Use the following model url with tensorflow
runtime. Set the protocol to ‘tensorflow’ and the predictor log url as “http://default-broker":
gs://seldon-models/tfserving/cifar10/resnet32
Setup Request Logger
Go to ‘Setup Request Logger’ and enter:
Logger Name: seldon-request-logger
Logger Image URI: docker.io/seldonio/seldon-request-logger:0.3.1
Environment Variables
ELASTICSEARCH_HOST: elasticsearch-master.seldon-logs.svc.cluster.local
ELASTICSEARCH_PORT: 9200
ELASTICSEARCH_PROTOCOL: http
Setup Outlier detector
Setup an outlier detector with model name cifar10
using the default settings (which sets Reply URL as seldon-request-logger in current namespace) and storage URI as follows:
gs://seldon-models/alibi-detect/od/OutlierVAE/cifar10
Make Predictions
Run a single prediction using the tensorflow payload format of an image truck. Also a perturbed image of the truck in the same format at outlier truck image. Make a couple of these requests at random using the predict tool in the UI.

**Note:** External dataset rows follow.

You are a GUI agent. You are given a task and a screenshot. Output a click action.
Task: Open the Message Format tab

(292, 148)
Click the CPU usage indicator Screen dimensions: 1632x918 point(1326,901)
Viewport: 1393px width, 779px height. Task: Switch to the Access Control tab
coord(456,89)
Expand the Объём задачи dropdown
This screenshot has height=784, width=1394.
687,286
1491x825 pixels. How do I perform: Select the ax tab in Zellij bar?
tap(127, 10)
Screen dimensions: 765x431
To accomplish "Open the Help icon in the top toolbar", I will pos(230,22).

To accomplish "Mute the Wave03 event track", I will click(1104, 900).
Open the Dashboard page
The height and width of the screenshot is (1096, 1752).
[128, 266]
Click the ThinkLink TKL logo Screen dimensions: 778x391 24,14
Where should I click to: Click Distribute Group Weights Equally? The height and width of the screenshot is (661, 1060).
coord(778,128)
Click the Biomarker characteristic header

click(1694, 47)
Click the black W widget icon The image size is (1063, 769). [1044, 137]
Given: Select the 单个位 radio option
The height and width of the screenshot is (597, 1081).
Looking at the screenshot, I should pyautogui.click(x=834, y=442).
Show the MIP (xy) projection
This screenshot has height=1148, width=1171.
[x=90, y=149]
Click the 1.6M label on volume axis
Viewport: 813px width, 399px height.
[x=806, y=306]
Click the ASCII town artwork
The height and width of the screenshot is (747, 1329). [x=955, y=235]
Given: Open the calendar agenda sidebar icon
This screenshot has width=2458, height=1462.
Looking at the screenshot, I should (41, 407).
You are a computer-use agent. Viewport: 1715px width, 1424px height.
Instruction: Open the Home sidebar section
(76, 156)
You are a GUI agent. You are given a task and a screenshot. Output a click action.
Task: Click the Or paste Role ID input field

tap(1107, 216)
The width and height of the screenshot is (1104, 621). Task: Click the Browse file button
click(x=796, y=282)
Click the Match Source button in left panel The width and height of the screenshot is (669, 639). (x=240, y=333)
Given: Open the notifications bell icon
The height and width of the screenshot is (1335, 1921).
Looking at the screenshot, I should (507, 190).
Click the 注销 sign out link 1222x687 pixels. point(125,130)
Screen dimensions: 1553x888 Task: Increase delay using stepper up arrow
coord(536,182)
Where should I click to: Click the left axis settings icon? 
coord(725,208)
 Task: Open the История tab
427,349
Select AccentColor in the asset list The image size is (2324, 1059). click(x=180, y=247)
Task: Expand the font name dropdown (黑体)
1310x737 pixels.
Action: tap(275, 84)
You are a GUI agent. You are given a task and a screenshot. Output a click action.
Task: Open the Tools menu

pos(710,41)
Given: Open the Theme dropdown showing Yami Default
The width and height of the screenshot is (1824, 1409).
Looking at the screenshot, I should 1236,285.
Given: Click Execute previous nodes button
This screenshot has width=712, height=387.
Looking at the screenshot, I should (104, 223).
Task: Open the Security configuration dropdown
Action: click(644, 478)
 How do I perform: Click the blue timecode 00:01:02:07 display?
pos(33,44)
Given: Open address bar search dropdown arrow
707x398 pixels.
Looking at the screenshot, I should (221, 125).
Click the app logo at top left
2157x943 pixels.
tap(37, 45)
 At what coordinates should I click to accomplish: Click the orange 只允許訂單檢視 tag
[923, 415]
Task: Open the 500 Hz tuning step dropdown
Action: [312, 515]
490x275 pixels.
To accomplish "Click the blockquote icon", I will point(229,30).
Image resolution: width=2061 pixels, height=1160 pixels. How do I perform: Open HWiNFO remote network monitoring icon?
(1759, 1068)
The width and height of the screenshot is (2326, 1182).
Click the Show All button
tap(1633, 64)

Monitor outliers on the Requests Screen
Go to the requests screen to view all the historical requests. You can see the outlier value on each instance. Also you can highlight outliers based on this score and also use the filter to see only the outliers as needed.
Delete Deployment
Finally, delete the deployment. This will also remove the outlier detector created for the deployment.
Notes
A dedicated namespace is recommended as knative eventing sends all requets to the outlier detector as well as the logger. In a shared namespace requests from other models would also go to the outlier detector, which is for cifar10.
This demo can also be run for kfserving/inferenceservices using otherwise the same steps (see https://github.com/kubeflow/kfserving/tree/master/docs/samples/outlier-detection/alibi-detect/cifar10). The namespace must be labelled serving.kubeflow.org/inferenceservice=enabled
.